Brief »
Print every entry below again. Nothing may differ from the original.

(Collected data)

===============

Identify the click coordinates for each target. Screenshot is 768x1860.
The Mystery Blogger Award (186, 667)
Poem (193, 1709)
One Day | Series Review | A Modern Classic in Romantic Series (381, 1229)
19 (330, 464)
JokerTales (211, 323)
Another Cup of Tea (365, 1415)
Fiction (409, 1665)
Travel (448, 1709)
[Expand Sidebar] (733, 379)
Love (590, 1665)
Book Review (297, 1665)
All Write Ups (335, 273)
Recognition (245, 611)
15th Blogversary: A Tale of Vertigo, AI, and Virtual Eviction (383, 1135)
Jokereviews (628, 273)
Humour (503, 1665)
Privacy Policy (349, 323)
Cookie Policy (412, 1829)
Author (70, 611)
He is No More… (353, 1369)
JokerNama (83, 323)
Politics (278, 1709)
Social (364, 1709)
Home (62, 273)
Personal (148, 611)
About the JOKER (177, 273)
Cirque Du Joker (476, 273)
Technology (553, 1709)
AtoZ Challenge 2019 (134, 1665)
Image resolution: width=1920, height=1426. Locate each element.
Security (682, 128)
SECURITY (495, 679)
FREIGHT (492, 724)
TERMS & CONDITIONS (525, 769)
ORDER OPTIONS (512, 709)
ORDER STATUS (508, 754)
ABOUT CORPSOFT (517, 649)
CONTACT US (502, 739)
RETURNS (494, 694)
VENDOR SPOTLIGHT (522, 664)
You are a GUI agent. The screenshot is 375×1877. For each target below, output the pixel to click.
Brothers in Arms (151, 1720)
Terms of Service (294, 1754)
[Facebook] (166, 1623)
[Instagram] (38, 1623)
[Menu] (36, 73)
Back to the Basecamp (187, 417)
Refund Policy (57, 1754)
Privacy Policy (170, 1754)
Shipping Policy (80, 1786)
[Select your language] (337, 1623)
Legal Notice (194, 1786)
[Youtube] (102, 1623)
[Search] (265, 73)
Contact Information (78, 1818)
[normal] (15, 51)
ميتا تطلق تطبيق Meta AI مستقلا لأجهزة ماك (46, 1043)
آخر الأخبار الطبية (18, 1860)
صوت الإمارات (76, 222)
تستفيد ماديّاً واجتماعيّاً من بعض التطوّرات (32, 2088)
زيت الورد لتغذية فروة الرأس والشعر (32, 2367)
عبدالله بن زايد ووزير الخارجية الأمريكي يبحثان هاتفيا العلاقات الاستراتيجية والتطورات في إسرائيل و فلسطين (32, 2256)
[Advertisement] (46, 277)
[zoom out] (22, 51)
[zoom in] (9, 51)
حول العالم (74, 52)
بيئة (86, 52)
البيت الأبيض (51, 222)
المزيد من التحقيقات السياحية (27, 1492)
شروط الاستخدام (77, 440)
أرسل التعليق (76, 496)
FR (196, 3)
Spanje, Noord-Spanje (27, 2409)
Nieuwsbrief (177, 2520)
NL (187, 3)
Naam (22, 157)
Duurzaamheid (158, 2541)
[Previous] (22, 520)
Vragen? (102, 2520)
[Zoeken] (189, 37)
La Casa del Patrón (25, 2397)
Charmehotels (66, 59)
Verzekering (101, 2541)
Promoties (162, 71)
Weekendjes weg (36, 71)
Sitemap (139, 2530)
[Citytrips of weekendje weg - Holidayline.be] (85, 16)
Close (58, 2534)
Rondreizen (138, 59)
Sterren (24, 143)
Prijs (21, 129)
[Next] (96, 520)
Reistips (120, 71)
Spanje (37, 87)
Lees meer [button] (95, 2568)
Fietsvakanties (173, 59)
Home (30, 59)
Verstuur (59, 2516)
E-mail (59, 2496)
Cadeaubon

===============

Expected answer »
Identify the click coordinates for each target. Screenshot is 768x1860.
The Mystery Blogger Award (186, 667)
Poem (193, 1709)
One Day | Series Review | A Modern Classic in Romantic Series (381, 1229)
19 (330, 464)
JokerTales (211, 323)
Another Cup of Tea (365, 1415)
Fiction (409, 1665)
Travel (448, 1709)
[Expand Sidebar] (733, 379)
Love (590, 1665)
Book Review (297, 1665)
All Write Ups (335, 273)
Recognition (245, 611)
15th Blogversary: A Tale of Vertigo, AI, and Virtual Eviction (383, 1135)
Jokereviews (628, 273)
Humour (503, 1665)
Privacy Policy (349, 323)
Cookie Policy (412, 1829)
Author (70, 611)
He is No More… (353, 1369)
JokerNama (83, 323)
Politics (278, 1709)
Social (364, 1709)
Home (62, 273)
Personal (148, 611)
About the JOKER (177, 273)
Cirque Du Joker (476, 273)
Technology (553, 1709)
AtoZ Challenge 2019 (134, 1665)
Image resolution: width=1920, height=1426. Locate each element.
Security (682, 128)
SECURITY (495, 679)
FREIGHT (492, 724)
TERMS & CONDITIONS (525, 769)
ORDER OPTIONS (512, 709)
ORDER STATUS (508, 754)
ABOUT CORPSOFT (517, 649)
CONTACT US (502, 739)
RETURNS (494, 694)
VENDOR SPOTLIGHT (522, 664)
You are a GUI agent. The screenshot is 375×1877. For each target below, output the pixel to click.
Brothers in Arms (151, 1720)
Terms of Service (294, 1754)
[Facebook] (166, 1623)
[Instagram] (38, 1623)
[Menu] (36, 73)
Back to the Basecamp (187, 417)
Refund Policy (57, 1754)
Privacy Policy (170, 1754)
Shipping Policy (80, 1786)
[Select your language] (337, 1623)
Legal Notice (194, 1786)
[Youtube] (102, 1623)
[Search] (265, 73)
Contact Information (78, 1818)
[normal] (15, 51)
ميتا تطلق تطبيق Meta AI مستقلا لأجهزة ماك (46, 1043)
آخر الأخبار الطبية (18, 1860)
صوت الإمارات (76, 222)
تستفيد ماديّاً واجتماعيّاً من بعض التطوّرات (32, 2088)
زيت الورد لتغذية فروة الرأس والشعر (32, 2367)
عبدالله بن زايد ووزير الخارجية الأمريكي يبحثان هاتفيا العلاقات الاستراتيجية والتطورات في إسرائيل و فلسطين (32, 2256)
[Advertisement] (46, 277)
[zoom out] (22, 51)
[zoom in] (9, 51)
حول العالم (74, 52)
بيئة (86, 52)
البيت الأبيض (51, 222)
المزيد من التحقيقات السياحية (27, 1492)
شروط الاستخدام (77, 440)
أرسل التعليق (76, 496)
FR (196, 3)
Spanje, Noord-Spanje (27, 2409)
Nieuwsbrief (177, 2520)
NL (187, 3)
Naam (22, 157)
Duurzaamheid (158, 2541)
[Previous] (22, 520)
Vragen? (102, 2520)
[Zoeken] (189, 37)
La Casa del Patrón (25, 2397)
Charmehotels (66, 59)
Verzekering (101, 2541)
Promoties (162, 71)
Weekendjes weg (36, 71)
Sitemap (139, 2530)
[Citytrips of weekendje weg - Holidayline.be] (85, 16)
Close (58, 2534)
Rondreizen (138, 59)
Sterren (24, 143)
Prijs (21, 129)
[Next] (96, 520)
Reistips (120, 71)
Spanje (37, 87)
Lees meer [button] (95, 2568)
Fietsvakanties (173, 59)
Home (30, 59)
Verstuur (59, 2516)
E-mail (59, 2496)
Cadeaubon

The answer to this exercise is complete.